Bohemian National Cemetery
1300, Horners Lane, Baltimore, Baltimore City
The Bohemian National Cemetery of Baltimore, Cesko-Národní Hrbitov, is an urban-lawn-park style cemetery located atop an elevated site in eastern Baltimore. The landscape is fairly level, with an open design framed by trees at the perimeter. The monuments are arranged in tight rows within a grid formed by the roadways. The location was a center of Bohemian cultural activities. The main entrance to the Bohemian National Cemetery is located on the eastern boundary at Horners Lane and is marked with an iron gate and granite gateway. A secondary entrance is located approximately 450’ south on Horners Lane. The cemetery is comprised of 12,410 acres flanked by wooded land on the north and south, and tree lines on the east and west boundaries of the property. The cemetery contains over 4,000 gravesites marked with a variety of culturally significant headstones illustrating a distinct Czech-Bohemian funerary style. A brick receiving vault, built in 1897, is located towards the rear, west side of the cemetery. A one-story brick caretaker’s cottage and a concrete block carriage house, both circa late 1930s, are located on the south end of the property near the secondary entrance and in an area which historically served as the social, sports, and cultural gathering place for the Bohemian benevolent society. The Grand Lodge Cesko Slovanska Podporujici Spolecnost, (C.S.P.S.) Benevolent Association of Baltimore. The two buildings – the caretaker’s cottage and carriage house – and the two structures – the receiving vault and stone gateway – contribute to the property’s significance.

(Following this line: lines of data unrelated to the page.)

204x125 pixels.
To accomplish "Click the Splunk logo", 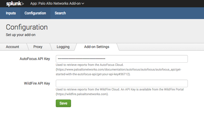I will (x=15, y=4).
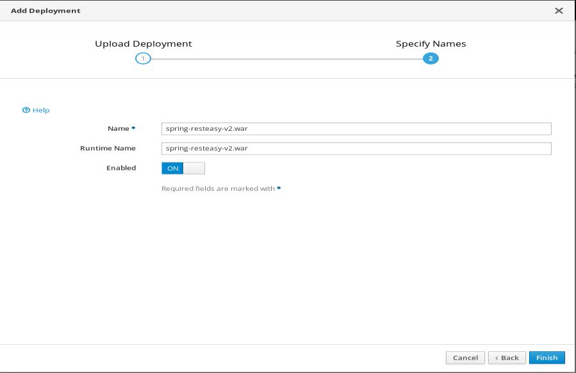The image size is (576, 373).
Task: Disable the Enabled switch
Action: point(194,168)
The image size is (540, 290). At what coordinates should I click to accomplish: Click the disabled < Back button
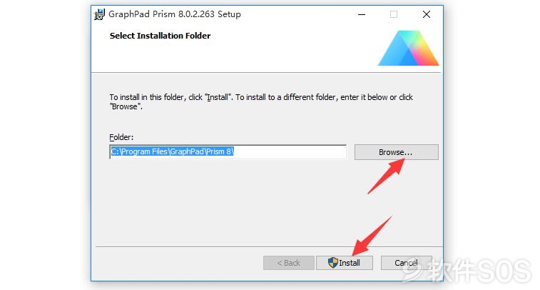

The Bohemian National Cemetery of Baltimore, Cesko-Národní Hrbitov, is historically significant for its association with Eastern European history in Baltimore, Maryland. The site is one of the first and most visible signs of the Czech and Slovak community in Baltimore, built in 1884 by the Bohemian Cemetery Company of the Grand Lodge C.S.P.S. to provide a burial grounds and social gathering place for immigrants. It has been an essential part of the Czech-Bohemian community since its inception, serving not only as a cemetery, but also as a multi-cultural gathering place. The Baltimore chapter of the Grand Lodge C.S.P.S. still exists today and continues its mission of preserving the community’s culture, establishing and preserving both a manuscript and an artifact collection, and maintaining the cemetery.